Getting down to business
Like most entrepreneurs, Tolli and Levshin suffer from a chronic shortness of cash. Fortunately, sympathetic family members, personal savings, and day jobs have helped. Tolli has what he describes as the "ultimate dream job", helping design ultra-sophisticated super computers at a company in Chelmsford, Mass., and Levshin received a government-sponsored grant for mechanical engineering studies at WPI, paying her to conduct research while she studies for her PhD. As Dockum Engineering, Tolli and Levshin are now looking for investors and the money to get them to the next level of development and production.

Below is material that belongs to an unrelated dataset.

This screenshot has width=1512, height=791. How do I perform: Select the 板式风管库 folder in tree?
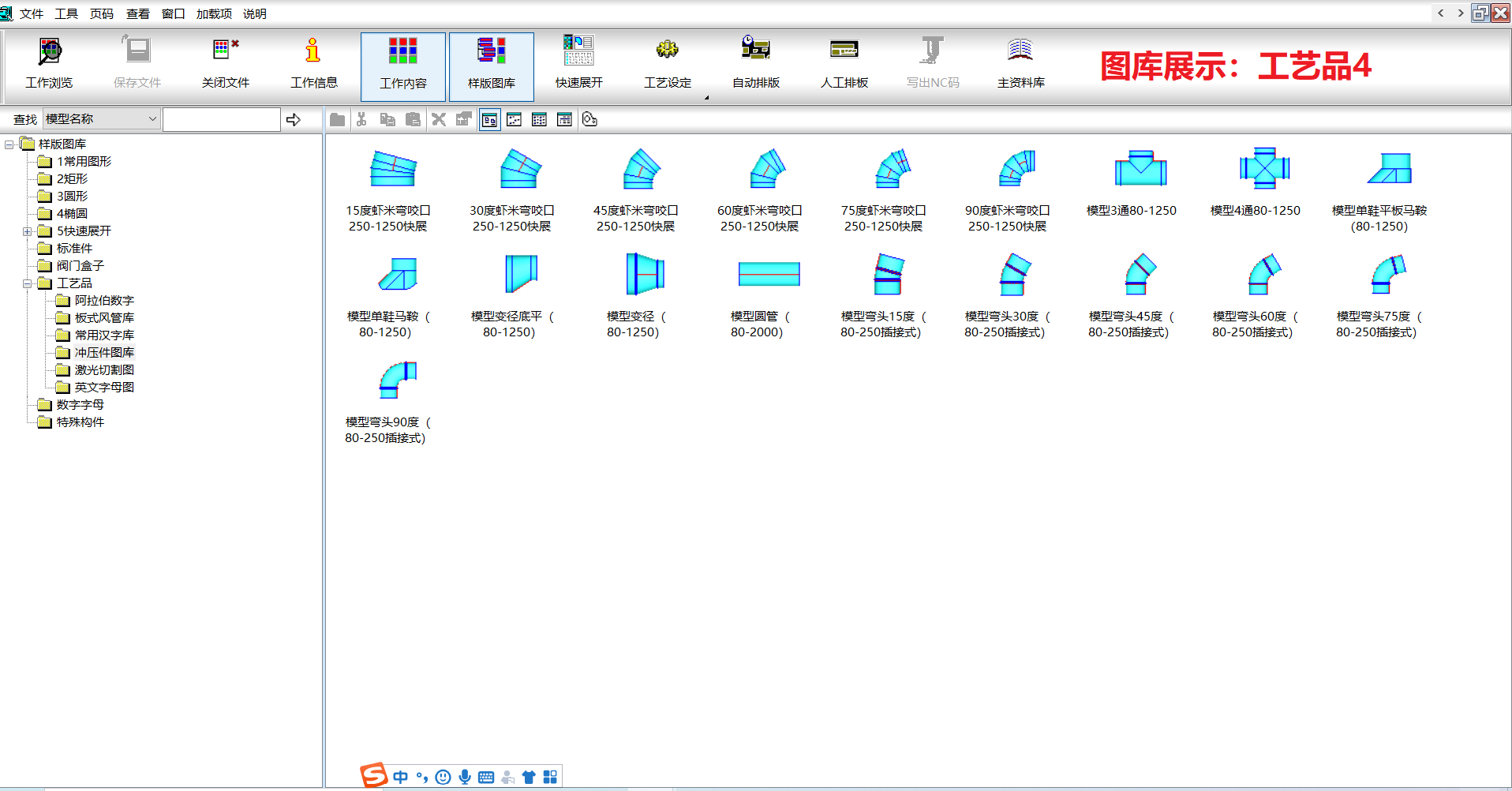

The first step they took was to begin creating a business plan and for help they tapped WPI's Jerome Schaufeld, Visiting Professor of Entrepreneurship and experienced entrepreneur and advisor to entrepreneurial firms. 'He not only helped me structure the business plan, he explained why certain words and phrases should be used, "said Levshin, who graduated with a BS in Mechanical Engineering. "Professor Schaufeld would go over our business plan sentence by sentence - it would come back covered in red ink. I learned so much from him."
Levshin and Tolli also credit WPI's CEI with helping fledgling Dockum Engineering in a number of ways. "We went to several WPI Venture Forum meetings where we met the attorney who is helping us with our patent application," commented Tolli. "The CEI is even helping us understand how to defray some of the patent application fees," added Levshin.
There are, of course, more obstacles to overcome - working with Schaufeld and the CEI, Tolli and Levshin are investigating angel investors for seed money to finish product development, and looking for partnerships to provide manufacturing, sales, and distribution. They've already begun working with printed circuit board manufacturer Cirtronics to begin designing and building the first commercial-level system for eventual full-scale production. Both Tolli and Levshin are confident that it will all come with time. Tolli's already done some preliminary market research and discovered that the demand for their product is there. By his calculations the reduction in the size and number of components needed for his digital wiring system will enable him to sell it for close to the same price as the current electromechanical system. And his digital system will provide enhanced functionality, programmability, and flexibility. While Tolli credits his natural ability to visualize and understand circuitry for making his invention possible, he and Levshin will now need to tap other resources as Dockum Engineering gets ready to turn his concept into reality.